To meet this demand, AltaLink is investing heavily in capital projects over the next five-plus years. In fact, the utility already has a 500-kV transmission line in development and is also installing numerous large double-circuit 240-kV lines and substations. Over the last decade, AltaLink has nearly tripled its staff members with no sign of slowing down. To take on this workload, the utility has contracted out most of the new construction. Line contractors across North America are being called upon to meet this work load demand.

To aid the growing need for power, AltaLink is interconnecting to wind farms and independent cogenerators. In the southern part of the province, wind farms are providing green energy to AltaLink's lines. With so many independent power producers interconnected, ensuring continual power flow and reliability is always a key focus for AltaLink.

Safety and reliability is on the forefront of AltaLink's operating practice. A result of extreme weather and loading is also placing increased wear on the utility's infrastructure, bringing the demand for quality control and quality assurance to the forefront.

Inspecting the Conductor

In the past, AltaLink's technicians used gamma radiography to inspect the inner portion of compression fittings, but this method was more cumbersome and less user friendly.

Using this approach, technicians would hang the 100-lb machine on the wire. Because it had an active iridium source and a longer potential exposure time to radiation, the field workforce had to follow strict guidelines set out by the Canadian Nuclear Safety Commission.

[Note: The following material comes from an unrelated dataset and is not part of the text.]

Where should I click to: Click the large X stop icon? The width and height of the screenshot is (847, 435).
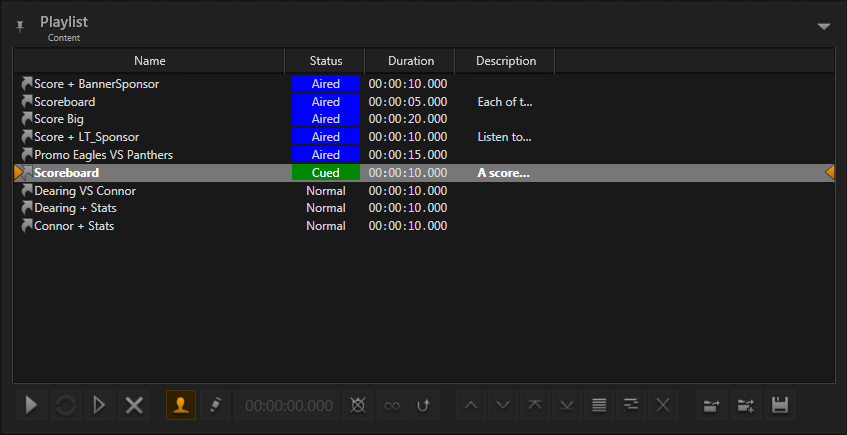pyautogui.click(x=133, y=405)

When the machine completed the procedure, it produced a film that had to be exposed and then developed in a water solution. Later, the AltaLink staff would use a high-intensity viewer to determine whether or not the image was successful.

They would then need to store the X-ray films. The films were bulky, making storing them and sharing them with colleagues cumbersome and difficult.

AltaLink also used a digital micrometer to measure the inner and outer components on the sleeves. Using this method, they could ensure the sleeve fell within the manufacturer's tolerances for minimum and maximum compression.

While the micrometer could be configured to work within the air, it was difficult to get a consistent reading when working aloft and in frigid temperatures.

Another option was the go/no-go gauge, but this didn't provide the crews with all the compression readings required. They could see a minimum compression, but in order to be effective, the gauge needed to show both a minimum and maximum compression for inner and outer sleeves.

Discovering an X-ray Solution

The utility then came across Vidisco's digital X-ray system, which is used in Alberta's oil field industry. The system weighs about 40 lb and can be used on almost any site. This process requires three trained workers in the field: one on the ground and one up in the air with a qualified utility worker.

This X-ray machine, which produces an image similar to one in a hospital, uses an X-ray tube. The tube produces X-radiation. This radiation is absorbed on the imager screen. The digital image is sent wirelessly to a laptop on the ground, which has the supplied viewer software. The technicians can then manipulate the image with numerous viewing tools. The quality of the image can be determined instantly. The grey scale and polarity can be adjusted to refine the resolution. By manipulating the image in this way, materials of different density can be examined very clearly.

After the X-ray of the fittings is complete, the images can be sent via e-mail. The entire process from shot to laptop happens remotely and in seconds.

With gamma radiography, the workers had to spend 40 to 55 minutes to develop the image to see if it was of good quality. With the digital X-ray technology, however, this can be determined immediately, and if it's not the right resolution, the process can be repeated quickly. Using the supplied viewer, the technicians have the ability to use the measuring tool to take measurements of various parts of the sleeves' internal sections to ensure tolerances are met.

If one of the technicians has a concern about how an X-ray looks, he or she can e-mail it to an operational engineer for further interpretation. Because the laptops are equipped with air cards, it can bring all office resources out to the field.

The company contracts out its digital X-rays to an external vendor, but AltaLink team members try to be on site to interpret and decipher the X-rays. That way, one can determine a pass/fail on the compression sleeve. The skill set in deciphering these images is continually getting better with time and experience.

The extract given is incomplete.